The Fed was heavily involved sorting out the scandal caused when a rogue Salomon Brothers trader rigged the auction for treasury bonds in 1991. The Fed was also involved in the successful effort to stave off a potential crisis when Long Term Capital failed in 1997. However, Bear Stearns, which was Long Term Capital’s prime broker and therefore had the most at stake, famously rejected the Fed’s attempts to oversee its activities. Until this most recent financial crisis, investment banks politely showed Fed officials to the door most of the time, and the SEC could be counted on to support that position.
Institutional segregation in the financial services industry had an unfortunate tendency to create political turf and real or imagined efforts to protect it. With the demise of functional regulation, the question is what will take its place.
There are calls to revive Glass-Steagall. While I was not in favor of its repeal, I think its resurrection would be a mistake. It is usually a bad idea to revive old ideas because, like old lovers, they are never quite the same decades later. Instead, we need a new approach to financial regulation designed to address the highly automated, information-rich environment of the 21st Century global economy.
As it happens, parts of Glass-Steagall remain with us to this day. The Act established the Federal Depository Insurance Commission (FDIC), which insures bank deposits up to $100,000. The occasional right-wing proposals to do away with this program have never been taken seriously.
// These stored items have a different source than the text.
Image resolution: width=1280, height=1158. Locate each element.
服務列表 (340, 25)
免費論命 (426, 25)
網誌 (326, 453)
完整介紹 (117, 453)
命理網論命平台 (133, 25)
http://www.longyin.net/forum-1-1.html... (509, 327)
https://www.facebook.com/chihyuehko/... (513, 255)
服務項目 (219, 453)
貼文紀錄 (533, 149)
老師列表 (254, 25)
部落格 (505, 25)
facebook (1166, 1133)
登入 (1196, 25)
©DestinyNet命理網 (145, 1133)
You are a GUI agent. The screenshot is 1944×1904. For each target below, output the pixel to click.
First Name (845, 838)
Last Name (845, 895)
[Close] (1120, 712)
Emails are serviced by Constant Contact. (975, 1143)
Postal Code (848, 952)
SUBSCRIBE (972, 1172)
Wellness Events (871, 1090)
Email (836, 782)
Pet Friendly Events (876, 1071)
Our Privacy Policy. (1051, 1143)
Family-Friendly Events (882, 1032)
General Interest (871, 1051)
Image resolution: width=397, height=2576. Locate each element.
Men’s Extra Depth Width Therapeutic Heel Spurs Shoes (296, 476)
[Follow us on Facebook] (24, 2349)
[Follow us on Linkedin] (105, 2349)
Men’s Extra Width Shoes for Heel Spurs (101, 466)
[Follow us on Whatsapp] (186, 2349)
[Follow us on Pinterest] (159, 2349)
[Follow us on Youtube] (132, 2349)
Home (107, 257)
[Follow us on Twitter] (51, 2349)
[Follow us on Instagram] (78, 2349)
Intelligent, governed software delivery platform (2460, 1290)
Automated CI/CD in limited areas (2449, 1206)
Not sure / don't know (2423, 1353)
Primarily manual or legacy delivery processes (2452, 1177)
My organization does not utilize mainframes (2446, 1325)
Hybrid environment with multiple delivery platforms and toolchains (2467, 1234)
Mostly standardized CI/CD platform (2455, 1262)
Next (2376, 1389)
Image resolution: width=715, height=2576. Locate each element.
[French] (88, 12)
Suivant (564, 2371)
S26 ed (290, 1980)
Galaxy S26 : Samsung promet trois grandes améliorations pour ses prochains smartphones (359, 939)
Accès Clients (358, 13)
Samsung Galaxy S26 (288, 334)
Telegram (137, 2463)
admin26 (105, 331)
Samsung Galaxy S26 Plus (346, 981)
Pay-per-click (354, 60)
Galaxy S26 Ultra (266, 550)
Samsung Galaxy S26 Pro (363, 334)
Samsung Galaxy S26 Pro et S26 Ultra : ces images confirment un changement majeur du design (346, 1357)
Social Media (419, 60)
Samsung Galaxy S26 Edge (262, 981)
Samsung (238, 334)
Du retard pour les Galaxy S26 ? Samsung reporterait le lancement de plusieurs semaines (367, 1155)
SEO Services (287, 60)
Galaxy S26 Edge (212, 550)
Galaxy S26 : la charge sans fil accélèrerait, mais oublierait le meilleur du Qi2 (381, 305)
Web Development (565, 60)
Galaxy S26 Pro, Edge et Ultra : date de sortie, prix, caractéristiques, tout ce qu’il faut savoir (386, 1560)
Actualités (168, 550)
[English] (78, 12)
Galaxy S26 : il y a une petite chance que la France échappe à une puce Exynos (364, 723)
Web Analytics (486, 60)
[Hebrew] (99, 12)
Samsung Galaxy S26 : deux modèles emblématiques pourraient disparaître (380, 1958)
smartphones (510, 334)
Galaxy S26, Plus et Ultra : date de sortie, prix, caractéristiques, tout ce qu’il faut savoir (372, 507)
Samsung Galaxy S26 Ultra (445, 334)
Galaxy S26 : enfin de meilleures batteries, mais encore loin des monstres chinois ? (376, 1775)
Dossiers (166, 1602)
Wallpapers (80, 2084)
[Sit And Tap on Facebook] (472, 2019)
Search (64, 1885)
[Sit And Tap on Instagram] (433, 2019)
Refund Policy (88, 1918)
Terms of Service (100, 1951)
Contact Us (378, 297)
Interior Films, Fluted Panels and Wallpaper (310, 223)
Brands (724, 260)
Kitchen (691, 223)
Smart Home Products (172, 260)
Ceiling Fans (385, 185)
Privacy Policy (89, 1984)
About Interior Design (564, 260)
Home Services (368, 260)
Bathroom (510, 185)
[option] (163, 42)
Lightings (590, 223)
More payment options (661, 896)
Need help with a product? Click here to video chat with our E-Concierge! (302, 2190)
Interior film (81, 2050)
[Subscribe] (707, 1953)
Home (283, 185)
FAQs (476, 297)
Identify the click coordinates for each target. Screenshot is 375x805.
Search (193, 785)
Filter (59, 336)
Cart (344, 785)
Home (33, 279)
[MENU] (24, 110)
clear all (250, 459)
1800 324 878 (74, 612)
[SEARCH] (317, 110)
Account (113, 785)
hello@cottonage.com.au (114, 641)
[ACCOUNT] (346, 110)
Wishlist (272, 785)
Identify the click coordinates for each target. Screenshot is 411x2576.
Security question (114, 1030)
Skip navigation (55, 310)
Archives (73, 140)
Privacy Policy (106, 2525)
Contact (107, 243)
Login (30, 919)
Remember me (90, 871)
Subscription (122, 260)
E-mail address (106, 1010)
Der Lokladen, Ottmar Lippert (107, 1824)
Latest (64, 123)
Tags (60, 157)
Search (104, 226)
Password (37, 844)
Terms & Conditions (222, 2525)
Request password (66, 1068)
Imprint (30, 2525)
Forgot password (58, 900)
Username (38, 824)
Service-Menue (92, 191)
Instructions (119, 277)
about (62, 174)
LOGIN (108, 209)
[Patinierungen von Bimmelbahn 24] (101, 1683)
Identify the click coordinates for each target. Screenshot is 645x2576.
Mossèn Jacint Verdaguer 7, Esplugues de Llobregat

Instead, the most recent Bail-Out Plan increased the amount of insurance coverage to $250,000. We can expect the FDIC to play a prominent role in the unfolding banking maelstrom.
The latest proposals for reform are “objectives-based.” Instead of trying to determine whether a particular financial services business is securities related or banking related, object-oriented regulation is targeted at the essential elements of the business of financial services.
Financial services businesses essentially have the same components. There are marketing activities intended to raise capital for the firm. Fee income is generated by various professional services provided by the firm. Commercial banks, investment banks, insurance companies and funds of every stripe take the money they have received from depositors or investors and seek to make profitable investments. This investment activity increases the supply of money available in the economy.
Fee income is the least risky way to make profits in the financial services industry. It also tends to be the least profitable. Investment activity is the most profitable way to generate income and the most risky. Because investment activity increases the supply of money available in the economy, ultimately there will be a crash when too much money chases too few good investments.
The Fed’s primary mandate is to protect the safety and soundness of banks. To do this, it actively regulates the investment activity of banks, which is primarily a matter of regulating their lending activity through net capital requirements. The Fed does a very good job at managing this task. For one thing, it has some very useful tools at its disposal. It is very actively involved in supervising the financial condition of banks. It can loan them money when things are a bit tight. It can cause bank deposits to be held by another institution when things go downhill. It can loan money to the acquiring bank to facilitate the takeover. Its capacity to serve as the lender of last resort enables the Fed to defend against circumstances that might cause financial institutions to fail.
The SEC is much less effective when it comes to protecting the safety and soundness of investment banks. It lacks the financial wherewithal to make loans to failing brokerage firms. About all it can do when things go bad is close a firm down, a strategy much too blunt when we are dealing with a large investment bank with global relationships.
On the other hand, the SEC is very good at regulating sales practices. The SEC’s primary mandate is to protect the investing public from fraud. For this reason, it is well-situated to regulate markets. Fraud is the single greatest enemy of orderly markets.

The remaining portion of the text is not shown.